忠诚,背叛,是非难断,你有你的目的,我有我的恩仇。欠下的,人可以不要,老天却自索因果报应。
江山剑戟,尔虞我诈,乱世中何处能觅真心?恩怨情仇,衣冠冕旒,皆不过是佐证我心不变。虎豹环伺,进退无助,且听他道一句:姑娘,请和我携手同行。
叹朝政酒楼闻蹊跷
弘定末年,陈帝崩,临终前将辅佐重任托与元老重臣崔长风。少帝陈瑾即位,改年号为永建,尊沈氏为太后,拜崔长风为太尉,少帝恭己听之。崔太尉后渐交朋党,独揽军政,专政自恣。时人传唱:“大风起兮欲压城,直摧木槿花不发。”
嘉泰楼三楼一雅间内临窗面对面坐着两位男子。一位年纪四十来岁左右,手端着茶盏却瞧着窗外出神。时值秋日,清风涤荡,楼下市井街中有群小儿拿着风车嬉戏,边走边唱:“彩风车,转一转,和我玩。来长风,吹一吹,槿花乱。跑得快啊转得欢。”听得他倒吸一口凉气。
另一个年纪轻些,听完扭头皱眉一叹,眼睛却正对上墙壁上的各式美人图。
“其形也,翩若惊鸿,婉若游龙,荣曜秋菊,华茂春松。”那年轻些的男子看着最近图上的题字念道,声音里却带着疲惫,“瞧这说的洛神那是风姿绝世,可却怎也没见到这样的半个,这些的描绘美人的话是写出来骗人不成。”
年长的闻言扭过头来,放下盏子叹口气道:“是啊,这春奉了懿旨由北向南而来,如今入秋将冬了,没料到居然未曾找到个胜过崔氏的,何止冯兴你烦恼,李老哥我也烦。”
“如今寻来虽有那几个身世相貌好的,家世越不过去倒罢了,这相貌却总是在伯仲,这要再寻不得一个十分美貌的,知远,这差可不好交。”冯兴皱眉说。
李知远道:“想不到这崔家如今竟这般了,从京往南,四处都有人传唱。如今连这南关边城的小儿也有传唱。崔家女儿偏偏独宠,改日要生个皇子,只怕非要立做太子,实非朝廷之福,所以太后一心要寻个家世好美貌的,分了崔氏的宠爱去。”

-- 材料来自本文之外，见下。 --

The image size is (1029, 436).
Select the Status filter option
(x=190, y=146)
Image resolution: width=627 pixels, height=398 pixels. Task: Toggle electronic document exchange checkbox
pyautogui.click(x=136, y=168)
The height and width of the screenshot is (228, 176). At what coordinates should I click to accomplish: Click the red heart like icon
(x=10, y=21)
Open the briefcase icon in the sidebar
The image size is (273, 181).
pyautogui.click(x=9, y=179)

冯兴道:“难为太后看重咱们,侍奉太后原是你我的本分,可没料到寻个美人却这般难。”
“……”
两人说得愁苦,却听“哚哚哚”传来几声敲门声,紧接着听外面一声喊“客官,菜来了”,伙计端着菜肴推门进来。
李知远看着伙计一碟碟往桌上摆放,笑问道:“我从你们这窗外看去,你们这海宁城像是住宅集市林地分开建的。”

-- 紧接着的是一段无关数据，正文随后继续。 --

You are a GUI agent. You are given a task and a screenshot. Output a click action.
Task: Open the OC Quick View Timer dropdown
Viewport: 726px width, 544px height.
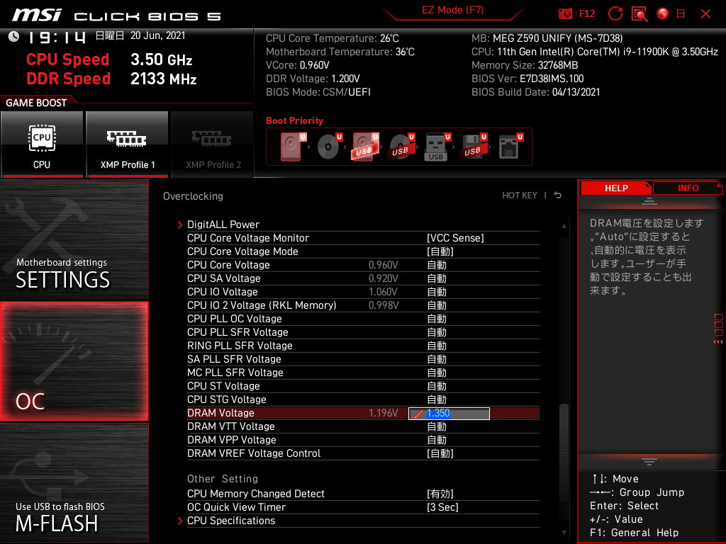coord(442,507)
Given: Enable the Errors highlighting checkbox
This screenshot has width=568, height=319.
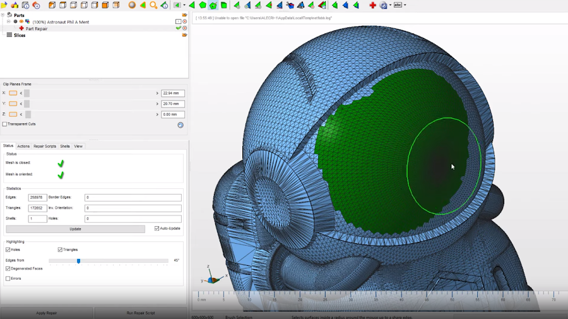Looking at the screenshot, I should pos(8,278).
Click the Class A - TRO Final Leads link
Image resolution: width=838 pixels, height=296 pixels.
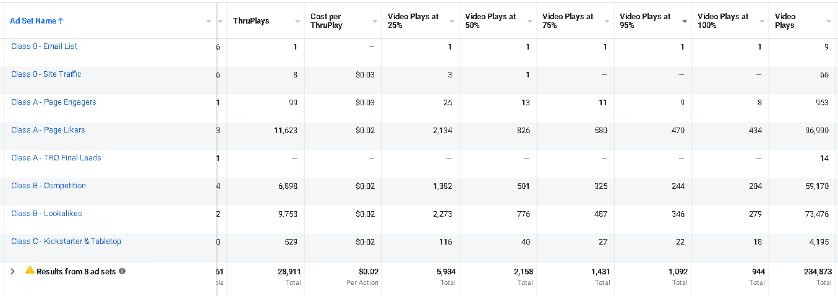(56, 158)
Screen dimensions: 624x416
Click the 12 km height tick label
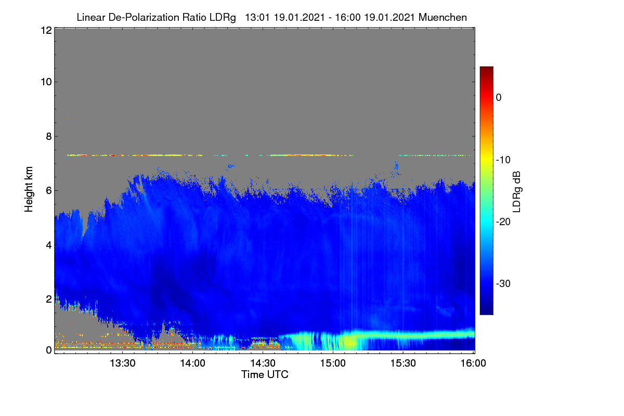point(45,30)
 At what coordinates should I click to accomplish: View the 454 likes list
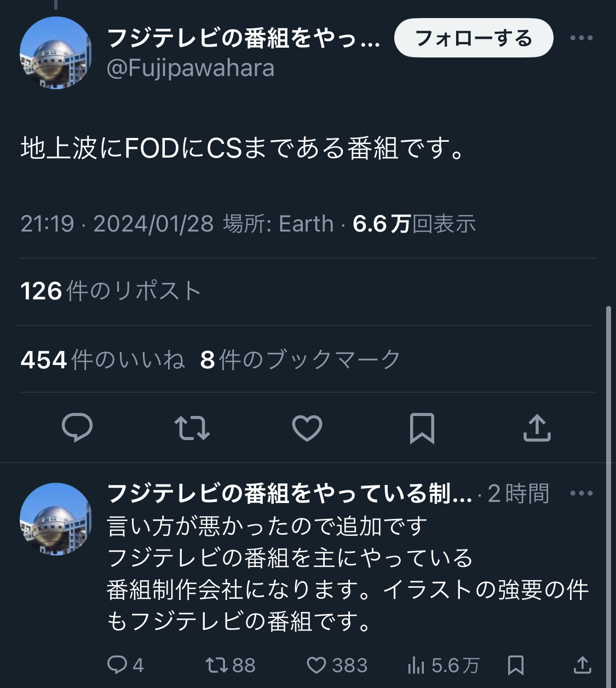point(102,360)

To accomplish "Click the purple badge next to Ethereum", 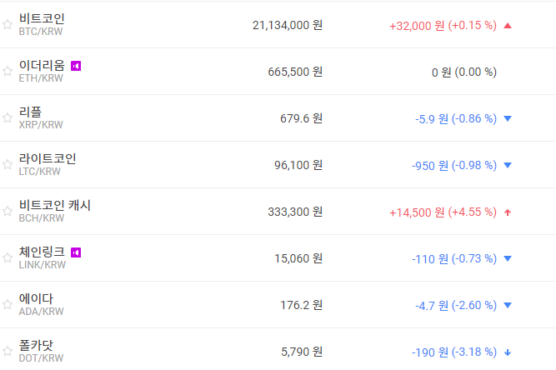I will (x=76, y=66).
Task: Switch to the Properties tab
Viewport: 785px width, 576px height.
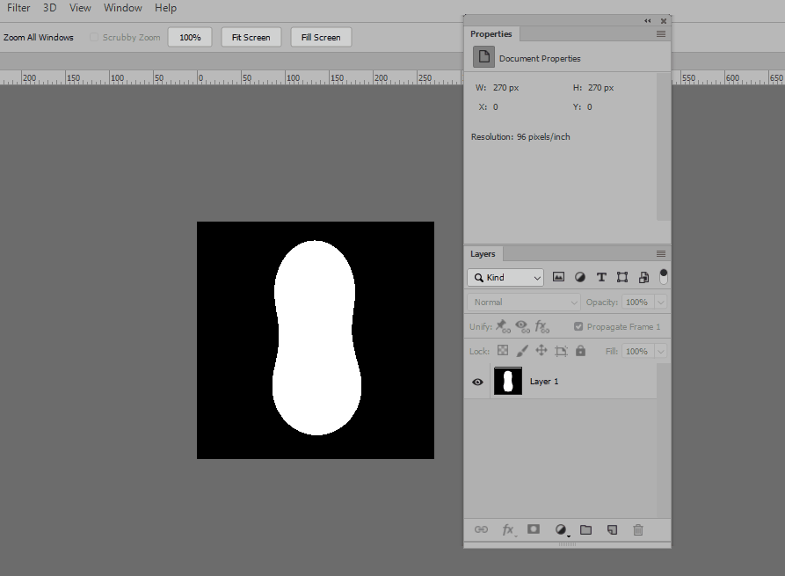Action: pyautogui.click(x=491, y=33)
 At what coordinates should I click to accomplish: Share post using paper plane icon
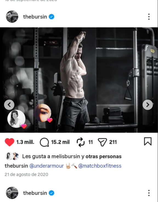pos(102,142)
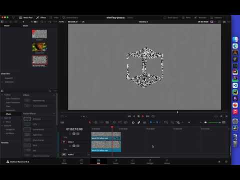Switch to the Fairlight page

click(x=150, y=162)
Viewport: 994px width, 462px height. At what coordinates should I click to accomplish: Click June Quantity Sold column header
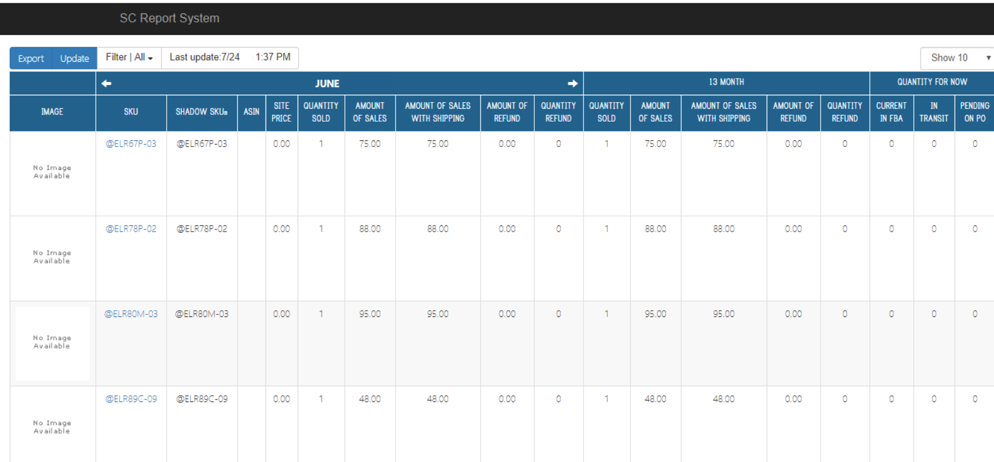pos(321,112)
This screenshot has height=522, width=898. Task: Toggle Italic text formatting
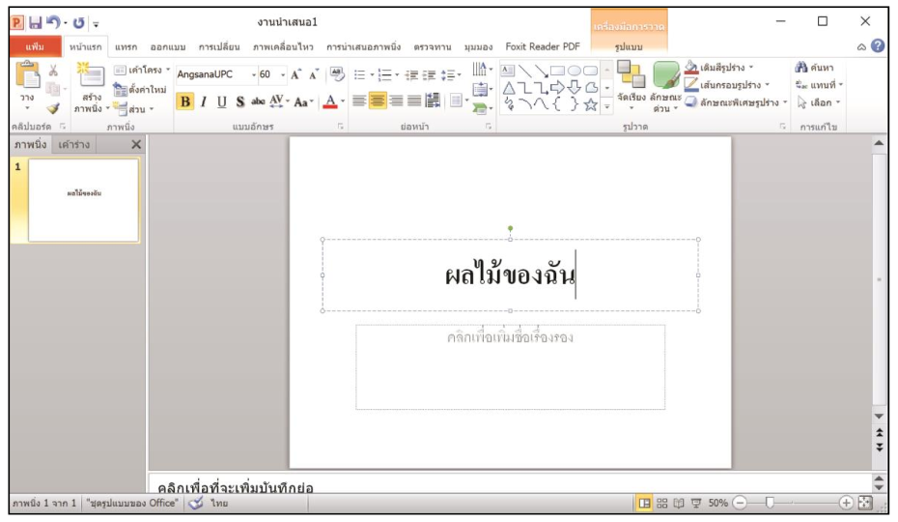204,102
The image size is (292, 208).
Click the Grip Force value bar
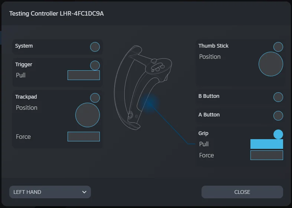coord(267,155)
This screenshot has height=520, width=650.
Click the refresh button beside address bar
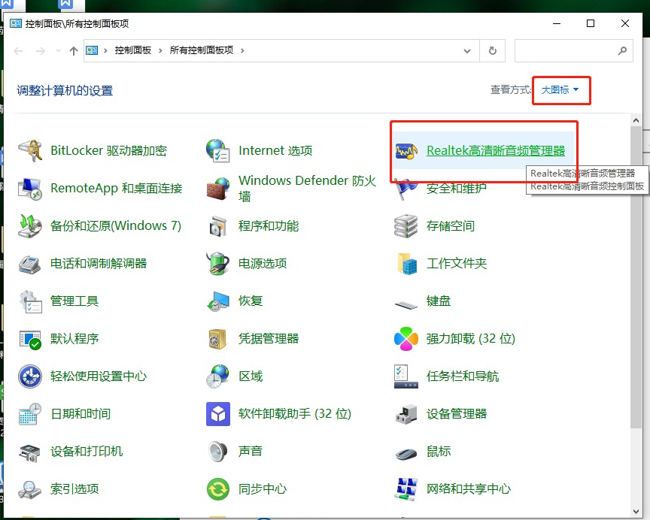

“是,全托了海宁将军的福。” 伙计嘿嘿一笑道,“原先咱们海宁受四围海寇和境外岛国劫掠,日子并不好过。后来出了袁大人,经过几年征战剿杀,击退了贼人,才恢复了生气。皇上授了袁大人海宁将军,坐镇在这,经过这些年的屯垦,才渐渐热闹起来。当年城里很不堪,安定之后将军便重新规划按片修的,如今做生意的在一块越发便利热闹了,回家去住的又干净安静,窗外那边是田地林地,种植采收最是方便,游园也在那边。如今说起将军来,城里人人都夸呢。”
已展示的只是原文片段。